Thursday, September 25, 2008

SEM

I read Mieczyslaw Kolinksi's article "Ethnomusicology, Its Problems and Methods" in the May, 1957 issue of Ethnomusicology and found his concerns to be quite different from current ones. Kolinski spends a good deal of the article refuting claims made by Eric von Hornbostel. Some of them seem ridiculous to me: Hornbostel made assertions about whether musical cultures (i.e., folk songs) have "basically ascending" or "basically descending" trends in their melodies. European music supposedly had the former, non-European music the latter.

Already there are some problems. How can all non-European music be grouped together? How can all European music be grouped together (and what counts as European)? If you solve those problems, how can you possibly provide a representative sample of all of the music in the world in order to compare? What does it even mean to have a "basically" ascending/descending trend?

This last question is addressed by Kolinski. He describes a system in which the first and last tones of a melody are given values in relation to the total tonic range of that melody. By calculating the shift for individual songs, and averaging this shift for all of the music of a particular country (again, how do you decide where everything belongs?), one can allegedly calculate the degree of ascent/descent in a particular culture's melodies.

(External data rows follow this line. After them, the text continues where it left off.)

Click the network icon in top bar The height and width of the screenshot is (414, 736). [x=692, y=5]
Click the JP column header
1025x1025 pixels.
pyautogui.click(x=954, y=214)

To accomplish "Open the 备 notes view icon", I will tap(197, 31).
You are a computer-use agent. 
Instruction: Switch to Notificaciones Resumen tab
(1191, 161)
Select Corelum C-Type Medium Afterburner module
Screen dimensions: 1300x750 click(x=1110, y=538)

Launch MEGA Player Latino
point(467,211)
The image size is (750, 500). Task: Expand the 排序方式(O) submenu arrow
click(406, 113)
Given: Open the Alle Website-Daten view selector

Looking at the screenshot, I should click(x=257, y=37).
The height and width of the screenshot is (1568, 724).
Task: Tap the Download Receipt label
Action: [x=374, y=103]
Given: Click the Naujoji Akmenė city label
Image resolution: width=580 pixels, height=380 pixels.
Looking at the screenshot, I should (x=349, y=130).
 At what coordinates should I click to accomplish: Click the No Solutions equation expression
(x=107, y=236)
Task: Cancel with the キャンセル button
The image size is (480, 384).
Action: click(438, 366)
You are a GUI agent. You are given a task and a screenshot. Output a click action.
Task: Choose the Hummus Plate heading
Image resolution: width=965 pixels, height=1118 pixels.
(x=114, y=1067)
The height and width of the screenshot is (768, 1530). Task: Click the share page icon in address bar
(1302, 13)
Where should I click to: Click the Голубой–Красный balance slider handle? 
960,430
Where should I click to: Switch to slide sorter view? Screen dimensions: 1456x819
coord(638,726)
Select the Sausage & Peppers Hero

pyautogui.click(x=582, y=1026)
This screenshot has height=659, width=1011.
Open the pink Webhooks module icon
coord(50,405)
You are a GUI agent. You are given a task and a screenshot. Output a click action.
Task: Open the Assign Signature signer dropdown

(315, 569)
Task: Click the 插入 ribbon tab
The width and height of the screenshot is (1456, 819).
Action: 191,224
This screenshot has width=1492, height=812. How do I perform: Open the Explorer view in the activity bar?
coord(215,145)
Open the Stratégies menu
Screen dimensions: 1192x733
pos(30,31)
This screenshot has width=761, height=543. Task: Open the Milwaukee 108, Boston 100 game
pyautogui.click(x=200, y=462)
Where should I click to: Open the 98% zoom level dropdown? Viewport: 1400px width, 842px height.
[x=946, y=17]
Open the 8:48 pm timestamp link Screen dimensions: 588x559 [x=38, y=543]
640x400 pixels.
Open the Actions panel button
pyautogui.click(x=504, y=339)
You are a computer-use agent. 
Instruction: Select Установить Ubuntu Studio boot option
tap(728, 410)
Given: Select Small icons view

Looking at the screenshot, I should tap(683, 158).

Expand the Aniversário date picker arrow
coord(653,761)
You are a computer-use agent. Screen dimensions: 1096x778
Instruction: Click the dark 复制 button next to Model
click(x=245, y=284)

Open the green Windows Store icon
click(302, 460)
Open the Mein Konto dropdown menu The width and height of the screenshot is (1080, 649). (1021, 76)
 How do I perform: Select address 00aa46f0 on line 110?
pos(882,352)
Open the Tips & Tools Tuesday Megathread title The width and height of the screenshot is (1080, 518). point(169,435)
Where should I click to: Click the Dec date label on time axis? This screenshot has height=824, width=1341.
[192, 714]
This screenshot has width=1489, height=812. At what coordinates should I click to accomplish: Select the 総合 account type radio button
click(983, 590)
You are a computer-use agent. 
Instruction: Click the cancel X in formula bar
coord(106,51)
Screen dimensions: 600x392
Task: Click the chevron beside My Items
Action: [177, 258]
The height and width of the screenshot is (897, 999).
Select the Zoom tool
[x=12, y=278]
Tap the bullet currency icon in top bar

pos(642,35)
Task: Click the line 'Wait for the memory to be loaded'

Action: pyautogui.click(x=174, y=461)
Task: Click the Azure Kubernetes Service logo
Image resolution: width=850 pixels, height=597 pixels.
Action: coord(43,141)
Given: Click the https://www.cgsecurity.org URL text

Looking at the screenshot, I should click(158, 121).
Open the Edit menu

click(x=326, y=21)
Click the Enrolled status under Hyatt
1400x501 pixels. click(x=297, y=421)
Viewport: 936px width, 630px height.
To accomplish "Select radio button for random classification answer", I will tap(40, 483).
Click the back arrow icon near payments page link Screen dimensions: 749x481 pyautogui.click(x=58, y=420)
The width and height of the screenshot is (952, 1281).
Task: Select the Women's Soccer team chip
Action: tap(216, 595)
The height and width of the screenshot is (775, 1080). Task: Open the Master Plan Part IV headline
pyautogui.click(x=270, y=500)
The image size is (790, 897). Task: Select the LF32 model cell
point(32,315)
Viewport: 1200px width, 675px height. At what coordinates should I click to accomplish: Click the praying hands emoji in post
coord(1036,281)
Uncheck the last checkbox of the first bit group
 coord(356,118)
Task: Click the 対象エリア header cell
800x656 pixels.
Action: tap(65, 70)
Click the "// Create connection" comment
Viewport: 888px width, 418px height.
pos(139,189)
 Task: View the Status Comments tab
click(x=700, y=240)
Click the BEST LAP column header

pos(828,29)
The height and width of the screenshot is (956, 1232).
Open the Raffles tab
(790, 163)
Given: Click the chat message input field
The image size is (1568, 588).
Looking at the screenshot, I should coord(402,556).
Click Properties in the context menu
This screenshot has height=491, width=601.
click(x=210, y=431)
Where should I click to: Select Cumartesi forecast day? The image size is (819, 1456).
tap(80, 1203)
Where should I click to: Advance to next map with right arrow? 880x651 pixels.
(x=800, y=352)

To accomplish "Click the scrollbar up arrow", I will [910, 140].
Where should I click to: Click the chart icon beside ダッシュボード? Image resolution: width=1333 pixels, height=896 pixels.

Even if you accept the premise (that is, even if you ignore all the questions posed above), I would argue that this method is still ineffective for measuring the shift.

1 comment:

Sam's Blog said...

I also read this article and agree that most of these notions are way too generalized. I thought that Kolinski's article spoke to Titon's words in chapter 2 of Barz and Cooley: "ethnomusicologists tend to distrust broad comparative generalizations." After reading this, I definitely understand why Kolinski was criticizing von Hornbostel but I still don't understand why von Hornbostel tried to make these generalizations in the first place.